Key players in the market
Some of the key players profiled in the Explainable AI Certification Market include Microsoft, Temenos, IBM, Mphasis, Google, C3.AI, Salesforce, H2O.ai, Amazon Web Services (AWS), Zest AI, Intel Corporation, Seldon, NVIDIA, Squirro, SAS Institute, DataRobot, Alteryx, Fiddler, Equifax and FICO.
In April 2025, IBM and Tokyo Electron (TEL) have renewed their collaboration with a new five-year agreement, focusing on advancing semiconductor and chiplet technologies to support the generative AI era, the initiative aims to develop next-generation semiconductor nodes and architectures, leveraging IBM's expertise in process integration and TEL's cutting-edge equipment.
In March 2025, Google has unveiled two AI models-Gemini Robotics and Gemini Robotics-ER-based on its Gemini 2.0 framework, tailored for the rapidly expanding robotics sector. These models enhance robots' vision, language, and action capabilities, enabling advanced spatial understanding and reasoning. Designed for various robotic forms, including humanoids and industrial units, they aim to accelerate commercialization in industrial settings.

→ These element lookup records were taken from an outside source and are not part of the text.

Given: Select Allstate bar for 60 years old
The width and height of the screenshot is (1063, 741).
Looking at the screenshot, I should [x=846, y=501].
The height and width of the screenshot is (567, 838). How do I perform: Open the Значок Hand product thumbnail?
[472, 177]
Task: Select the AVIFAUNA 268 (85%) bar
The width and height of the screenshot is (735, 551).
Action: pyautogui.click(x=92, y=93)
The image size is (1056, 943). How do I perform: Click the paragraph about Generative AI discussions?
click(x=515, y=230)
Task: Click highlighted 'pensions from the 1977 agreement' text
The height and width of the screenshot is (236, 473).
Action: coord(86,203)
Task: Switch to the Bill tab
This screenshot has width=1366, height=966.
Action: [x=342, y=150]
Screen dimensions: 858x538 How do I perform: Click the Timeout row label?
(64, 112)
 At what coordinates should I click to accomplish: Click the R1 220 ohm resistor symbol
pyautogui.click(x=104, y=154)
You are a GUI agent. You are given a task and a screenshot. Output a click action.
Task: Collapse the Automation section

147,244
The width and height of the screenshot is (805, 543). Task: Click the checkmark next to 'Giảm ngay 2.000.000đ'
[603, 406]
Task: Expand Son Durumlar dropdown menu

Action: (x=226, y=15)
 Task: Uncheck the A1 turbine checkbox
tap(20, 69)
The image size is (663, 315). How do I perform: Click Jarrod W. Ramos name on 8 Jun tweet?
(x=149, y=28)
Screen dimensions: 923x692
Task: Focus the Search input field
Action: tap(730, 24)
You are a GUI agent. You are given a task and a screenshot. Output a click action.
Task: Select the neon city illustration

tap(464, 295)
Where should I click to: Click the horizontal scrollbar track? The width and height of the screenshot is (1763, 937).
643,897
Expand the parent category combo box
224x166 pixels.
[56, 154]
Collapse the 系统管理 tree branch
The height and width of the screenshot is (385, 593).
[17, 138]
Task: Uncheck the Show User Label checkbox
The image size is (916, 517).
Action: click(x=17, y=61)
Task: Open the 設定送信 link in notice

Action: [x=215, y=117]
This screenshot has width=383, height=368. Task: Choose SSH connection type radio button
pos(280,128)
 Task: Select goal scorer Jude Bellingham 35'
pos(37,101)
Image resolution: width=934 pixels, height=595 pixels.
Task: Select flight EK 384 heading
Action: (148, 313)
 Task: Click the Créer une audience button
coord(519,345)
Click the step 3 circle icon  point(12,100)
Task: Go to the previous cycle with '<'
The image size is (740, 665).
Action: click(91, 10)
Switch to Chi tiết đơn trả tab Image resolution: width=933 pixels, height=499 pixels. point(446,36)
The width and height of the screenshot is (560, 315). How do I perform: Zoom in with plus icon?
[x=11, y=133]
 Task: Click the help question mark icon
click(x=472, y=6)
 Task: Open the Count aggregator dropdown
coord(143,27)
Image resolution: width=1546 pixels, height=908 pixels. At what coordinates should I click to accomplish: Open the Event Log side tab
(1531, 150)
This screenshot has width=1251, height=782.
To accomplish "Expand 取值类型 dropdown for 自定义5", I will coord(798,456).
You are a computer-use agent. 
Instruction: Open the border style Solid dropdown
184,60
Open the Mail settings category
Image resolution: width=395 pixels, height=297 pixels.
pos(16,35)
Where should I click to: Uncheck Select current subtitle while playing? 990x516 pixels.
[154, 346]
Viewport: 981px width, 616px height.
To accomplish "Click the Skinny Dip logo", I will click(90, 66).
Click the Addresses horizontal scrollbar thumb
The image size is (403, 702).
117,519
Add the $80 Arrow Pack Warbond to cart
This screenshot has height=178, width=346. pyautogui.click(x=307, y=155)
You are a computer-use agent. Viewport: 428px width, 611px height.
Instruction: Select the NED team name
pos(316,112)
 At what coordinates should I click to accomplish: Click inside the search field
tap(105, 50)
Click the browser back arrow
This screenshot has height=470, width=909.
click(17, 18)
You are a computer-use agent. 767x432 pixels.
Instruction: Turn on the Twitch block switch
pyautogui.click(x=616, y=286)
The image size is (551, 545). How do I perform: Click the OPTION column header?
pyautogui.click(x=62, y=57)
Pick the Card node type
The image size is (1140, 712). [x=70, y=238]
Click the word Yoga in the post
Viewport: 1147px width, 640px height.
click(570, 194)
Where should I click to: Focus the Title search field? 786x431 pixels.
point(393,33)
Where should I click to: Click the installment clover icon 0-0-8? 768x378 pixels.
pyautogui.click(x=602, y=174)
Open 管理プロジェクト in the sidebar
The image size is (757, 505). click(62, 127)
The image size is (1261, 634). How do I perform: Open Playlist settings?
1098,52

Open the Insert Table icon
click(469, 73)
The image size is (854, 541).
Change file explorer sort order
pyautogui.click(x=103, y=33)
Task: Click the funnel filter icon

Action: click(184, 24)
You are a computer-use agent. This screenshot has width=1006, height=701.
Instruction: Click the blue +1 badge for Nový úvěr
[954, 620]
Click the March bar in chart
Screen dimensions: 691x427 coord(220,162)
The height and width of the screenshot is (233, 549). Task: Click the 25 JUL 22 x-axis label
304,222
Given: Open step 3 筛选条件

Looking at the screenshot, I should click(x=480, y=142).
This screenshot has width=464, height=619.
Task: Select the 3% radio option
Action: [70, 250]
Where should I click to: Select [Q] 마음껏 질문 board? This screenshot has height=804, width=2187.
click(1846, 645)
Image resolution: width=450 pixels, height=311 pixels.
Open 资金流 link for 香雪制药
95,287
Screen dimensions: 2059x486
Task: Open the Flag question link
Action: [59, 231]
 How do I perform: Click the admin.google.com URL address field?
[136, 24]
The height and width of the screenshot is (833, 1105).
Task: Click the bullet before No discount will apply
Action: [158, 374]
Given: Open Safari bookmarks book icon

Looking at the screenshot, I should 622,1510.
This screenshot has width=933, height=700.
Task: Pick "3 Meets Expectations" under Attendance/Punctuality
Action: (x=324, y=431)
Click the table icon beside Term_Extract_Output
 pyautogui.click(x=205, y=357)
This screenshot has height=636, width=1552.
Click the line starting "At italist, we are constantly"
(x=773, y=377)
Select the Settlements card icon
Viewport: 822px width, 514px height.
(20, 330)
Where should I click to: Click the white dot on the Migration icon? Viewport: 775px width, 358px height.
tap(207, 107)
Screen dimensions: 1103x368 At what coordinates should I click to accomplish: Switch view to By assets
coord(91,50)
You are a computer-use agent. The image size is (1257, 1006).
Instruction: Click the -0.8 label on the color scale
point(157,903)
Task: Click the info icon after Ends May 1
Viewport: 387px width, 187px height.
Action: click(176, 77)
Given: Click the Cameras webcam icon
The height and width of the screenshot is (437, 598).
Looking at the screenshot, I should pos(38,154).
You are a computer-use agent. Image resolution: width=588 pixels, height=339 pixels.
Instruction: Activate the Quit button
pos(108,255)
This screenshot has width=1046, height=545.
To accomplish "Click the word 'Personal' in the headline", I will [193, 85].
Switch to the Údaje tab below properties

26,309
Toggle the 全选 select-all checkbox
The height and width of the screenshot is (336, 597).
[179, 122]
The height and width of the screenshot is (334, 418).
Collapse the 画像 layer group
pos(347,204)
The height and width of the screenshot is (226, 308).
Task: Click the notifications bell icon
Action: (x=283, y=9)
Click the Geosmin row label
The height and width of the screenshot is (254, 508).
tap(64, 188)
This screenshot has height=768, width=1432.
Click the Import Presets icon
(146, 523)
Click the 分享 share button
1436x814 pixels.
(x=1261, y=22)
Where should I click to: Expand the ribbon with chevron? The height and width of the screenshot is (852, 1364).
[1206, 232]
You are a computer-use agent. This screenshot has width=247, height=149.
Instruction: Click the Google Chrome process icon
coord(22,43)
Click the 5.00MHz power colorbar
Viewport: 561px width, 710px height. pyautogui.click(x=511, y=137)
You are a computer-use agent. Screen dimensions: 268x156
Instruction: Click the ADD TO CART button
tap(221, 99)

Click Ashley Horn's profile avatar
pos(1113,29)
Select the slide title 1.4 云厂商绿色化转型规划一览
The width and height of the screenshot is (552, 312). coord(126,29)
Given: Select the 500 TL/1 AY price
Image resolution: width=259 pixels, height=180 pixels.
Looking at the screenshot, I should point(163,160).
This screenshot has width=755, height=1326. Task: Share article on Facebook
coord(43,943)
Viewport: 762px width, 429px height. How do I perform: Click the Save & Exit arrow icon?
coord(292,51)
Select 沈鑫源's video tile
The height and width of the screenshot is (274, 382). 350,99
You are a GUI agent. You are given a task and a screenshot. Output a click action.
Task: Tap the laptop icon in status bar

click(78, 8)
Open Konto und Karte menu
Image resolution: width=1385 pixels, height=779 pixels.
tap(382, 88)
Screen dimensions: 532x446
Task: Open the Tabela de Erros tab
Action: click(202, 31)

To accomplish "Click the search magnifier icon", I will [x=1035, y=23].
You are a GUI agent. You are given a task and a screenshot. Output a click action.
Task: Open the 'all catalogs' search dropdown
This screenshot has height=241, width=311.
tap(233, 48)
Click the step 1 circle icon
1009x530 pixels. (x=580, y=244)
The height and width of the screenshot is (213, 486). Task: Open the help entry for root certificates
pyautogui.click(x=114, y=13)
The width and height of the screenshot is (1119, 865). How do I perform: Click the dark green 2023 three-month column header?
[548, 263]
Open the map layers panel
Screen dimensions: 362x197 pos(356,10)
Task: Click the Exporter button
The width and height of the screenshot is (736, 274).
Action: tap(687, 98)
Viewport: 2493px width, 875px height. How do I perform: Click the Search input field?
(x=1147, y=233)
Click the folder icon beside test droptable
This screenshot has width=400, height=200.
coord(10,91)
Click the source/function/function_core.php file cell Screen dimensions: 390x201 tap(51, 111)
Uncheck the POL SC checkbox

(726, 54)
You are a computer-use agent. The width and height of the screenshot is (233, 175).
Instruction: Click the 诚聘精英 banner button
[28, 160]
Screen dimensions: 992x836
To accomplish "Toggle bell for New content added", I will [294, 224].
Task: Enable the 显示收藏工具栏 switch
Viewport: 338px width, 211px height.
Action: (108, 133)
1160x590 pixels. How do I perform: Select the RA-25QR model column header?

In January 2025, Microsoft and OpenAI announced an evolved partnership. Microsoft retains exclusive rights to OpenAI's models and infrastructure, integrating them into products like Copilot. The OpenAI API remains exclusive to Azure, ensuring customers access leading models via the Azure OpenAI Service.
Note: Tables for North America, Europe, APAC, South America, and Middle East & Africa Regions are also represented in the same manner as above.